What proving system chiquito uses?#

Currently Halo2 backend is implemented, but we are looking into implementing other backends.

Chiquito frontend comes in two flavours: rust and python, so you can write Chiquito applications in either Rust or Python. PyChiquito, and any other language interface in the future, uses ChiquitoCore for most of its work, so adding new languages is easy.

What are the features of chiquito?#

  • Step-based, that abstracts out the computation that you want to prove.

  • Signals, that abstract out the data (witness) and how it is placed and handled.

  • Constraint builder, allows you to write the constraints of your application in a more readable and natural way.

  • Trace based witness generation, a way to generate the data that you are trying to prove that matches how computation is done.

  • Super circuits, that allow combining many circuits into one.

  • Lookup tables, that allow sharing data between multiple circuits.

  • Expose signals as public very easily.

  • Automatic padding.

  • Completely modular platform, that allows writing circuits in multiple languages and use different proving systems.

PLONKish-specific features:

  • Halo2 backend ready.

  • PLONKish Cell Managers. These are modular strategies to place signals in the PLONKish columns and rotations. These allows for steps to use different numbers of rows and columns, in a configurable way, so you can find the most efficient structure for your circuit.

  • PLONKish step selector builders. These are modular strategies to activate the steps in the witness.

Planned:

  • Nested steps, will allow more complex circuits and allow circuits coordination in proving systems without advice based lookup tables.

  • Gadget abstraction.

  • Arbitrary boolean assertions.

In research:

  • Signal typing system, which allows statically checking for soundness issues.

  • Folding backend with ProtoStar, HyperNova, and/or others.

  • Tracers

Fibonacci circuit in PyChiquito.#

But better see for yourself:

class FiboStep(StepType):
    def setup(self: FiboStep):
        self.c = self.internal("c")
        self.constr(eq(self.circuit.a + self.circuit.b, self.c))
        self.transition(eq(self.circuit.b, self.circuit.a.next()))
        self.transition(eq(self.c, self.circuit.b.next()))

    def wg(self: FiboStep, args: Tuple[int, int]):
        a_value, b_value = args
        self.assign(self.circuit.a, F(a_value))
        self.assign(self.circuit.b, F(b_value))
        self.assign(self.c, F(a_value + b_value))

class Fibonacci(Circuit):
    def setup(self: Fibonacci):
        self.a: Queriable = self.forward("a")
        self.b: Queriable = self.forward("b")

        self.fibo_step = self.step_type(FiboStep(self, "fibo_step"))

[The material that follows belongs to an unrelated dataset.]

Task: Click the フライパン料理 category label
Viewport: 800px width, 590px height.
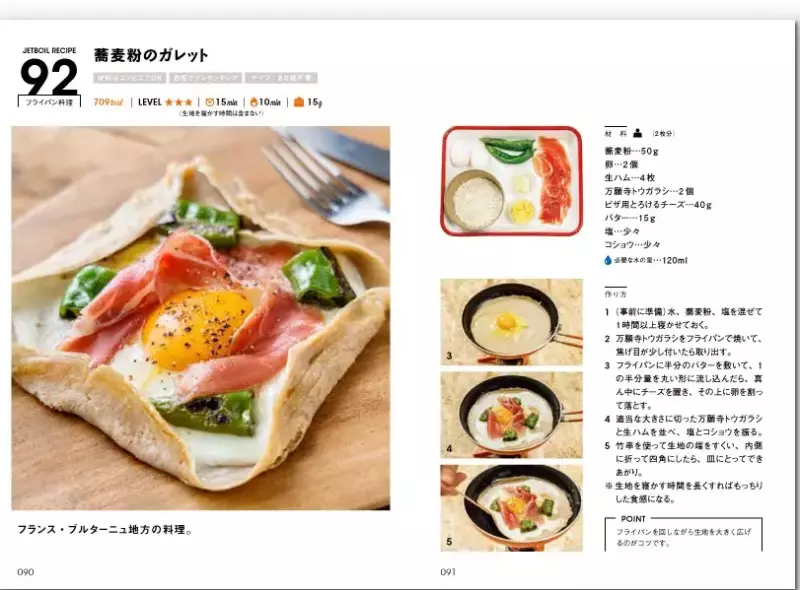Action: tap(49, 102)
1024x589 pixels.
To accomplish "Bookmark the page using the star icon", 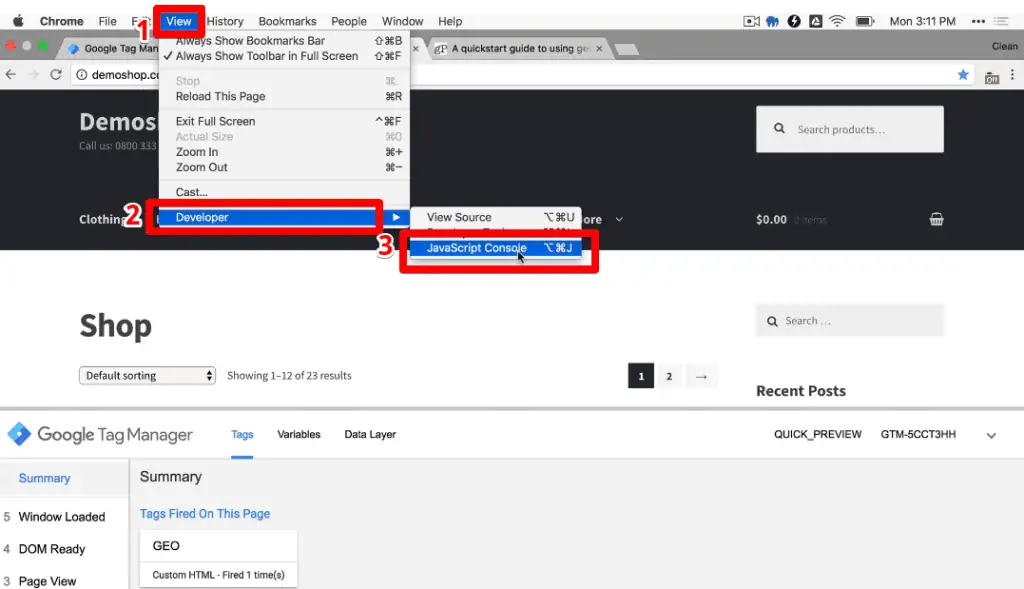I will tap(963, 73).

        self.pragma_num_steps(11)

    def trace(self: Fibonacci, args: Any):
        self.add(self.fibo_step, (1, 1))
        a = 1
        b = 2
        for i in range(1, 11):
            self.add(self.fibo_step, (a, b))
            prev_a = a
            a = b
            b += prev_a

fibo = Fibonacci()
fibo_witness = fibo.gen_witness(None)
fibo.halo2_mock_prover(fibo_witness)

This is explained in more detail in the tutorial, but you can see already how concise and clear it is.